___ The input

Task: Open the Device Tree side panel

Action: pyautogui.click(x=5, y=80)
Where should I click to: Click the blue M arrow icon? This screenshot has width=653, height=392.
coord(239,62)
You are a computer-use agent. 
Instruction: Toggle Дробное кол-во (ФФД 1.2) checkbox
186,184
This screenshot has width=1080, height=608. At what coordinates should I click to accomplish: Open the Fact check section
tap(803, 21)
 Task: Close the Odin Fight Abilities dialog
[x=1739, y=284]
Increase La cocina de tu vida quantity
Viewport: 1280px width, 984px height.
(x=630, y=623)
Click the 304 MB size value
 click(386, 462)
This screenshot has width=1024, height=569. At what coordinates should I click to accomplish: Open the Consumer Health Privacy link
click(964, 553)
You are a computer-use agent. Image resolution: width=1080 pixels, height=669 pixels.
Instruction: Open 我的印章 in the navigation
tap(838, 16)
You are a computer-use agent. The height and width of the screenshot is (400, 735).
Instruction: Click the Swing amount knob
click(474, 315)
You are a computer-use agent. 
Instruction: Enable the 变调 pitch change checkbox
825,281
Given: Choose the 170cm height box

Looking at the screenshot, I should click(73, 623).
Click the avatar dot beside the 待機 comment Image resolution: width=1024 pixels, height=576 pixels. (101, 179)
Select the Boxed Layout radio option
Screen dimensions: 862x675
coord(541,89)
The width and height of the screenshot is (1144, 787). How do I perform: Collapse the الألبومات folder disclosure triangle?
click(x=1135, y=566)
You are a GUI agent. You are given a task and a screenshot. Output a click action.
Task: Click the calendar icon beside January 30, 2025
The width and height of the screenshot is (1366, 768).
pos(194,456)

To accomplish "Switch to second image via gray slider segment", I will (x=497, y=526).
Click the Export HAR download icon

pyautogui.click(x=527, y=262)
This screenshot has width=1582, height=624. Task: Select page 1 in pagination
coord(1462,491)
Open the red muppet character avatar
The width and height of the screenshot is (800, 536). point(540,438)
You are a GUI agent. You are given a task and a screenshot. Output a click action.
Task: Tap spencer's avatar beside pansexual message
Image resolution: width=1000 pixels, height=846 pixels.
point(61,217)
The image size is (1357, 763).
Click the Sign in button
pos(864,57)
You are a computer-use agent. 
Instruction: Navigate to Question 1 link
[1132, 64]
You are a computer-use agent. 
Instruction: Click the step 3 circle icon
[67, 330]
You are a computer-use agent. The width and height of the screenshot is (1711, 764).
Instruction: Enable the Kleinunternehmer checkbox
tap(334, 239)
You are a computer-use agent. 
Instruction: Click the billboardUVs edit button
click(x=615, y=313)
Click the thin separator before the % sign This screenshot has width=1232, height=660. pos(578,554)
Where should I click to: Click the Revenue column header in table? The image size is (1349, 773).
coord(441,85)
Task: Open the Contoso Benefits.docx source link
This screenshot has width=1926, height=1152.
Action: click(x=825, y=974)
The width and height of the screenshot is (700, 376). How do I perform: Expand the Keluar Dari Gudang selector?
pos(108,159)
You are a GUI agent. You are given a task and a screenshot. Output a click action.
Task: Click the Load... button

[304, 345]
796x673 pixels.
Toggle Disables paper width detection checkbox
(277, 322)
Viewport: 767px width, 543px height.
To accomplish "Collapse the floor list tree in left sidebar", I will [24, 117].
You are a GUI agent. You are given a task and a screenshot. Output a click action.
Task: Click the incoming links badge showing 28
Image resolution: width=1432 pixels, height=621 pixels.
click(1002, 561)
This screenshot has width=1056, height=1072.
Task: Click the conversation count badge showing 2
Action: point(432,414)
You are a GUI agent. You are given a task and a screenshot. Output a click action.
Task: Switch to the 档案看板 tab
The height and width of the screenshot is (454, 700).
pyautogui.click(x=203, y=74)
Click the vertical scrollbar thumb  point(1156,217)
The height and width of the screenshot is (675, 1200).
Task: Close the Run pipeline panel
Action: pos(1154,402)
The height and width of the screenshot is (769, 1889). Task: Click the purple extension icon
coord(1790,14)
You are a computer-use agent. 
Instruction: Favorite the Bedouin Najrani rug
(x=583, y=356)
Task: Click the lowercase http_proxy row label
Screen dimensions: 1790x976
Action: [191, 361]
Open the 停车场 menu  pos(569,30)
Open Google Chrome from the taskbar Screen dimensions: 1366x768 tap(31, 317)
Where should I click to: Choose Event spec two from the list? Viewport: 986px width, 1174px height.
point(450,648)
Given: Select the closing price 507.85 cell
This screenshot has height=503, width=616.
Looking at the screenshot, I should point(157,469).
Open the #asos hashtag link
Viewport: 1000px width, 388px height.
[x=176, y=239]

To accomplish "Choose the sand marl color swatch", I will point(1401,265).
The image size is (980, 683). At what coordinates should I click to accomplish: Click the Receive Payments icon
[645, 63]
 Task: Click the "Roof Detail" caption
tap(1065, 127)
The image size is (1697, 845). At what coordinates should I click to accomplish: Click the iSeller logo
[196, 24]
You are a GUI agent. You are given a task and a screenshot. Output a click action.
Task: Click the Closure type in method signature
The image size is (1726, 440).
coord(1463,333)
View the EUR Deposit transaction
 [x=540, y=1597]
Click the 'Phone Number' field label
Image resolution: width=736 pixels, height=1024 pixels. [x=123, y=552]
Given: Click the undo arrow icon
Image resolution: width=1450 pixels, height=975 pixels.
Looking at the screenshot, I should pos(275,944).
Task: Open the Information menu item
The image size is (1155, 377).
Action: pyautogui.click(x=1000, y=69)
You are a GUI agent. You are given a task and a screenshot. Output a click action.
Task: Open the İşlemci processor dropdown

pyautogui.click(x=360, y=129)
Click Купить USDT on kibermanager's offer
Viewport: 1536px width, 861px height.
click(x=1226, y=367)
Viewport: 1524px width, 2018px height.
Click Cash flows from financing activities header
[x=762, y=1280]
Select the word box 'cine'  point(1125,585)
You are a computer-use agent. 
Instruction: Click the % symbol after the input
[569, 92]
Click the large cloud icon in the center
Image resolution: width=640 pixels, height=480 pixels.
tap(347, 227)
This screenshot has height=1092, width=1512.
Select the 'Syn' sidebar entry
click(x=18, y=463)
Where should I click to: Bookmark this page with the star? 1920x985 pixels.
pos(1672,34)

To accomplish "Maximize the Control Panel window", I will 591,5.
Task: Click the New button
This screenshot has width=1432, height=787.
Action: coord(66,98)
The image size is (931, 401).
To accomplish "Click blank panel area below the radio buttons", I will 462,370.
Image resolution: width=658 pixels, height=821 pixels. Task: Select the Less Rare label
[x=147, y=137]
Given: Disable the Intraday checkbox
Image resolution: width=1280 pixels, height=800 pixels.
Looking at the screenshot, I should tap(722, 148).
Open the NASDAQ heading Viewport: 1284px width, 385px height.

______

Work item | Check each line above for the word "Switch" and copy the ones that have it.

Output below |
To accomplish "Switch to second image via gray slider segment", I will (x=497, y=526).
Task: Switch to the 档案看板 tab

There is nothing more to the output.